WHAT TO WORK ON:
Go through the material and copy each line that includes "resolution".

TASK DATA:

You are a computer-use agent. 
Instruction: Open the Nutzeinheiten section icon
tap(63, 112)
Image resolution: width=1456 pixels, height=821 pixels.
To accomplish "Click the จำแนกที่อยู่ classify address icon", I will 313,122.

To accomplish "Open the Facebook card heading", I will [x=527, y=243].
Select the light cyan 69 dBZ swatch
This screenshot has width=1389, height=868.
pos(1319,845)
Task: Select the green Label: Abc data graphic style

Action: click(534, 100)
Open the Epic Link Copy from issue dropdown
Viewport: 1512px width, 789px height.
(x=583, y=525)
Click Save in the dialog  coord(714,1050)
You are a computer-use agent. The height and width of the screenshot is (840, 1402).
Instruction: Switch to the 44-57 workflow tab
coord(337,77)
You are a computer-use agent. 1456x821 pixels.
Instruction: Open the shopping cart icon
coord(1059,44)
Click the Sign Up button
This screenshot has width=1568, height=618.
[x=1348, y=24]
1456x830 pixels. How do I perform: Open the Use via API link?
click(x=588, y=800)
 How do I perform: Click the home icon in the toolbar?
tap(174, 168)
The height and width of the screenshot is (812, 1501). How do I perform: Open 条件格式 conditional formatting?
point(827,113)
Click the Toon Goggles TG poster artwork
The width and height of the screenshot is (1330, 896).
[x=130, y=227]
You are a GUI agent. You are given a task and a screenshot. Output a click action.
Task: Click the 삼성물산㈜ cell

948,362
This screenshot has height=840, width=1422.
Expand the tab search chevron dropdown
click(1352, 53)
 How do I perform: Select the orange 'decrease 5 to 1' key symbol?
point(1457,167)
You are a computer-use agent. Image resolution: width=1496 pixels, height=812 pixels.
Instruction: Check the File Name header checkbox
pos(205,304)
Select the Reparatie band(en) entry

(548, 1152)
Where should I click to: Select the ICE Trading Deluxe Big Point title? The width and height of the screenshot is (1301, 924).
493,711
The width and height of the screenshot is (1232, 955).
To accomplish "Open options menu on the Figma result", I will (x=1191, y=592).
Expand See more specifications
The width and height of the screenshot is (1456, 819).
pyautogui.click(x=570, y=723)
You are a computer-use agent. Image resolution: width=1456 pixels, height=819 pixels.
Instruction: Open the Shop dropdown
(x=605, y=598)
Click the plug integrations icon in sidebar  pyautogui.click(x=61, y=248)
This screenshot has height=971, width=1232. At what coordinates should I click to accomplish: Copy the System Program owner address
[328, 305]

TASK ANSWER:
Image resolution: width=1456 pixels, height=821 pixels.
You are a computer-use agent. Image resolution: width=1496 pixels, height=812 pixels.
You are a computer-use agent. Image resolution: width=1456 pixels, height=819 pixels.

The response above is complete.